Site Reliability Engineering
Estimated reading time: 2 mins
The two weeks Holidays vacation is over, we are back at work and the Docker Swarms ran fully unattended without a single outage during this period! For every IT engineer reliability may be something different because it depends upon which goals you have to achieve with your team.
Last year at the same time we ran roughly 450 containers in our Docker Swarm’s, this year we already had more than 1500 containers. Almost three times more than last year.
For me, the Yin and Yang symbol is not the worst symbol to reflect the idea of Site Reliability Engineering because there are always some kind of trade offs you have to accept between the ultimate reliable system and the infinite time it would take to implement such system. Therefore different and often fully contrary needs have to work together to still create a system that fulfills all needs, like Yin and Yang.

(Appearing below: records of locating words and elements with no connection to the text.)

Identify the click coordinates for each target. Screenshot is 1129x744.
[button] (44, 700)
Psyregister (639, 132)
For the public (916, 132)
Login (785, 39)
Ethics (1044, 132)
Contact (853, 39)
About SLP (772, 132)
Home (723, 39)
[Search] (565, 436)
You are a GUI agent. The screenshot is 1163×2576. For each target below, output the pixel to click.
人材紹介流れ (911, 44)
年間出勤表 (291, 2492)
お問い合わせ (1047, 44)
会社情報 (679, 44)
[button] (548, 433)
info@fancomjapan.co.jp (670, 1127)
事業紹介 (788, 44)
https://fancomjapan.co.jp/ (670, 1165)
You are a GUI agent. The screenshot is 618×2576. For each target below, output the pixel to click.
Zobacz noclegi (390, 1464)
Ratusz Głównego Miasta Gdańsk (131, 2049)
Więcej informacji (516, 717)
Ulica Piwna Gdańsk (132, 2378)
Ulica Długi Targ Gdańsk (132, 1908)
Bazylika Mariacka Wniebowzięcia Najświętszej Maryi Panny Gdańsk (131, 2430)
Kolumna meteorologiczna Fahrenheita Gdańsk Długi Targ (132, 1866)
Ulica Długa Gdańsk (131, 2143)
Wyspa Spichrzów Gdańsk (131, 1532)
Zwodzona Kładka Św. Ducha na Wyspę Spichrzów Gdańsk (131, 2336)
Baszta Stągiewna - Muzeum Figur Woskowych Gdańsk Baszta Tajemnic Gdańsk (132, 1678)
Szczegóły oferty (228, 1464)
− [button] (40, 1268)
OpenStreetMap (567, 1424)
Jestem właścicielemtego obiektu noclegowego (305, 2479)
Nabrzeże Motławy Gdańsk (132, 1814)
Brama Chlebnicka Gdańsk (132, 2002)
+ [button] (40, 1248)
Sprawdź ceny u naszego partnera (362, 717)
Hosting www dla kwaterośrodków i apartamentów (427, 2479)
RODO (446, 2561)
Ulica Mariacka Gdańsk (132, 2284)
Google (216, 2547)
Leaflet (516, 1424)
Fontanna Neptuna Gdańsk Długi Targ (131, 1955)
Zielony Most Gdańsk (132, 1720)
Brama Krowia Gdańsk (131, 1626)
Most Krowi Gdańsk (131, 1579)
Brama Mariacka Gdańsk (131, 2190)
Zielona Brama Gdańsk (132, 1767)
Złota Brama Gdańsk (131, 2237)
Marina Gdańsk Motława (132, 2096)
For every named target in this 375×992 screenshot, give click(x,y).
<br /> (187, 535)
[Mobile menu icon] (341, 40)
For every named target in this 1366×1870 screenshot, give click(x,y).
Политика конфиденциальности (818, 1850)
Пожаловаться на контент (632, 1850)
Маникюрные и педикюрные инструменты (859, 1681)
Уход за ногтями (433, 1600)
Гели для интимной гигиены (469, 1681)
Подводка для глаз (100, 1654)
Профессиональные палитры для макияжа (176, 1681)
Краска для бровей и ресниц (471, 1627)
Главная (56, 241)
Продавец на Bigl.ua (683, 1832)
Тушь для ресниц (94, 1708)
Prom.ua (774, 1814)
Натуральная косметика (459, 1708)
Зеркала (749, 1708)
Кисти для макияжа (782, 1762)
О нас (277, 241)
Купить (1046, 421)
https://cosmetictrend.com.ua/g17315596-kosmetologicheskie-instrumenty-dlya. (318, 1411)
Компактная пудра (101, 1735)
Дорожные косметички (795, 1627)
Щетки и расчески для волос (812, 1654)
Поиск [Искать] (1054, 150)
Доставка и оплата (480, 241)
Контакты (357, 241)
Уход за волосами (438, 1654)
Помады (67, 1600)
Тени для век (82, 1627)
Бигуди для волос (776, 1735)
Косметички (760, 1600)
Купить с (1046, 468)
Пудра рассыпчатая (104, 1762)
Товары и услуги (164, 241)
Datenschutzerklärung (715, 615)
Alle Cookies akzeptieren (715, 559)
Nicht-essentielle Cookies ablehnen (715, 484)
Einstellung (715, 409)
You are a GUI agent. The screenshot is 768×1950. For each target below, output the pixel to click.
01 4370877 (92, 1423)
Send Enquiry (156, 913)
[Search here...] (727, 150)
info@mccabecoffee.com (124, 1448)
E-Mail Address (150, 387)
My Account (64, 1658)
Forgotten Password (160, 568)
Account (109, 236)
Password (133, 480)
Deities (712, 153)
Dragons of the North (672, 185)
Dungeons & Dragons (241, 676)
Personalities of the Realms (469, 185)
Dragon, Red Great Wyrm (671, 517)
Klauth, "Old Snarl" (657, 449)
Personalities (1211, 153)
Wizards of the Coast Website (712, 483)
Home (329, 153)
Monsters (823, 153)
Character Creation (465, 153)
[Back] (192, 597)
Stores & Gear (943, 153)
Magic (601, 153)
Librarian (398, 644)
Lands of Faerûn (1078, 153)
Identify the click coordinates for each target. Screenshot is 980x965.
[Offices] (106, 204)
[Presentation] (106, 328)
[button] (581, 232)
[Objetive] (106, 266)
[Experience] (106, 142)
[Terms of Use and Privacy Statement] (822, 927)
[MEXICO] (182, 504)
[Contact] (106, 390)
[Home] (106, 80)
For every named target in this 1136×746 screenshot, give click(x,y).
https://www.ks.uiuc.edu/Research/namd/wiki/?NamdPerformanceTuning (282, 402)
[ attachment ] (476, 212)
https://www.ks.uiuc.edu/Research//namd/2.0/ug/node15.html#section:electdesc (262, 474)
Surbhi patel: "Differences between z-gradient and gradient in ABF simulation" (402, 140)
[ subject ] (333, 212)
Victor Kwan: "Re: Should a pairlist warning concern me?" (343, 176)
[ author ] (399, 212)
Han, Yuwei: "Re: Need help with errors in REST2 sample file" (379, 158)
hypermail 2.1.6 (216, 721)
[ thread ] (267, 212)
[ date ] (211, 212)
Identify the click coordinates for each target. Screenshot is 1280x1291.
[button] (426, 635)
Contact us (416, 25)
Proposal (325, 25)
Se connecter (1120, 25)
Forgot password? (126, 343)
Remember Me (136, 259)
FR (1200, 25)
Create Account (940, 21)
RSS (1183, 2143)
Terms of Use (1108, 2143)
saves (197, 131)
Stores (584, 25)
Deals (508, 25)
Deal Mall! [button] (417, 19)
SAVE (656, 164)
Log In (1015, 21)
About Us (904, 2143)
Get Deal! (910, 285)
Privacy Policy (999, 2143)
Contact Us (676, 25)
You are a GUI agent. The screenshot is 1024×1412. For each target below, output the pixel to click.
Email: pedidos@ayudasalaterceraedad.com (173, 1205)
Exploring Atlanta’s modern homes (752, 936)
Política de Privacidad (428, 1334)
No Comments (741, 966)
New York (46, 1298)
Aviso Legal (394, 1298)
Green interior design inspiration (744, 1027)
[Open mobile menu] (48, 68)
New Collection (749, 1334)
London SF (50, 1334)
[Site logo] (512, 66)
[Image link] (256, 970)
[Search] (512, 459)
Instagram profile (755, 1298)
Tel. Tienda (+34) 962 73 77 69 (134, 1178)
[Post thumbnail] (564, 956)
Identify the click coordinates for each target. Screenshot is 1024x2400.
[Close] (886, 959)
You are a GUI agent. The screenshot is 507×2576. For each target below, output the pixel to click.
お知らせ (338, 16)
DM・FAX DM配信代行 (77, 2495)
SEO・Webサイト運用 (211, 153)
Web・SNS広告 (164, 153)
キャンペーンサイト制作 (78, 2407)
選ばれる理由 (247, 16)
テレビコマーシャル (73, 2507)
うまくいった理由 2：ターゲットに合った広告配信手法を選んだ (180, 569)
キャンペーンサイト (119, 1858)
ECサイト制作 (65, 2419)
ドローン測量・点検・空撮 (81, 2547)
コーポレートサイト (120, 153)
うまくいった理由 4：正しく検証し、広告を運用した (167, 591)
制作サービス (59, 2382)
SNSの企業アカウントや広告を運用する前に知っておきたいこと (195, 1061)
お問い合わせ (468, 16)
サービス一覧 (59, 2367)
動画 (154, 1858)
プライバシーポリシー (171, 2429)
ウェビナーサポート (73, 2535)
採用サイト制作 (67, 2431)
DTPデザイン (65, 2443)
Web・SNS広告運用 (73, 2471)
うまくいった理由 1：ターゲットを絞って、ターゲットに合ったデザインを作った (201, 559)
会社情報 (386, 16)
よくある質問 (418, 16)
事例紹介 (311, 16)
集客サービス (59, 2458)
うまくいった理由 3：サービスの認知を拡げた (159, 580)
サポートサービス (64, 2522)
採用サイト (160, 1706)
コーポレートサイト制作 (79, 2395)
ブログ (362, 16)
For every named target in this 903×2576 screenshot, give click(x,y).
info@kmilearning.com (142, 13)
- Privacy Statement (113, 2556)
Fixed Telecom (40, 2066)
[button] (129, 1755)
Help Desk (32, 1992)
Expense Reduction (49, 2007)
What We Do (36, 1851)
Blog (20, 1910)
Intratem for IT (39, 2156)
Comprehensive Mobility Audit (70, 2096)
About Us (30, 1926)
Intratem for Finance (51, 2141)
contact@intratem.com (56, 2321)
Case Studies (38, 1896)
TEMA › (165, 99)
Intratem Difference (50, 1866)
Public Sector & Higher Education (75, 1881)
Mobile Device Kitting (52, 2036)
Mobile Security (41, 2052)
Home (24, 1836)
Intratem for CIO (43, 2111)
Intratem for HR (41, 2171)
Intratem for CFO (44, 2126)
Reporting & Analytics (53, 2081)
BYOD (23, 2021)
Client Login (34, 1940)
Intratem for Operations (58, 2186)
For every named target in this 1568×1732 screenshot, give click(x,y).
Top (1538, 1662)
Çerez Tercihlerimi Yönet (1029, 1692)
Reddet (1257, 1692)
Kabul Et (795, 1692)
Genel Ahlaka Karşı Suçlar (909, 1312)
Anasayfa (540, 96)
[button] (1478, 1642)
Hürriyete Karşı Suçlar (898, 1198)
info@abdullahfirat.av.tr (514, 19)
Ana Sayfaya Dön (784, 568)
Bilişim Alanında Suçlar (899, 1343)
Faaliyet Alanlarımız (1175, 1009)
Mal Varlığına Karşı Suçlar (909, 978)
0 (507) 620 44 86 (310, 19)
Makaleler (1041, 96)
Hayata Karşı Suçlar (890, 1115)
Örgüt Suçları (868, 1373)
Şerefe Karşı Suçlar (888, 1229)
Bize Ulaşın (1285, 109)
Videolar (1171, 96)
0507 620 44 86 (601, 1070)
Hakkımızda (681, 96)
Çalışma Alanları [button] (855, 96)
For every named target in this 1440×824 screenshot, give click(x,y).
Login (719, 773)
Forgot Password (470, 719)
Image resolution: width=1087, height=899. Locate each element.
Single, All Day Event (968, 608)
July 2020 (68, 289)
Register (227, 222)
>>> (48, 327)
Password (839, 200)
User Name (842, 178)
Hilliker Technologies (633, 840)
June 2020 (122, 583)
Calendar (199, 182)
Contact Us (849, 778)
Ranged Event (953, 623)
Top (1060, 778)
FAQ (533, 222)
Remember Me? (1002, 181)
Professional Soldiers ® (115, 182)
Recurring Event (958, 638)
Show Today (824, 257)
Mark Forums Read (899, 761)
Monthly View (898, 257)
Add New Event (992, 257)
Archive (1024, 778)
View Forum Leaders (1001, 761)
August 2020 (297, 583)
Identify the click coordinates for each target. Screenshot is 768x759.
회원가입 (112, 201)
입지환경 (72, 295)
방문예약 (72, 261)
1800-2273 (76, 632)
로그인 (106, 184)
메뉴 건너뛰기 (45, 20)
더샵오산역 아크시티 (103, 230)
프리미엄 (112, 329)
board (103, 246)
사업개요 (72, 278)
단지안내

The monitoring and alerting system observed the Docker Swarms autonomous and today we reviewed the data tracked. The only thing that happened was a failure of a single Docker worker node which did a reboot. The Docker Swarm automatically started the missing containers on the remaining Docker workers and nothing more happens.
I think that we did a great job, because we had two full vacation weeks without any stress. The Docker Swarm doesn’t break, all services were always up and running and the system has handled a failing Docker worker as expected.
Times like these are always exciting because they proof if the systems are working even without people who are watching it. Happy new year and happy hacking!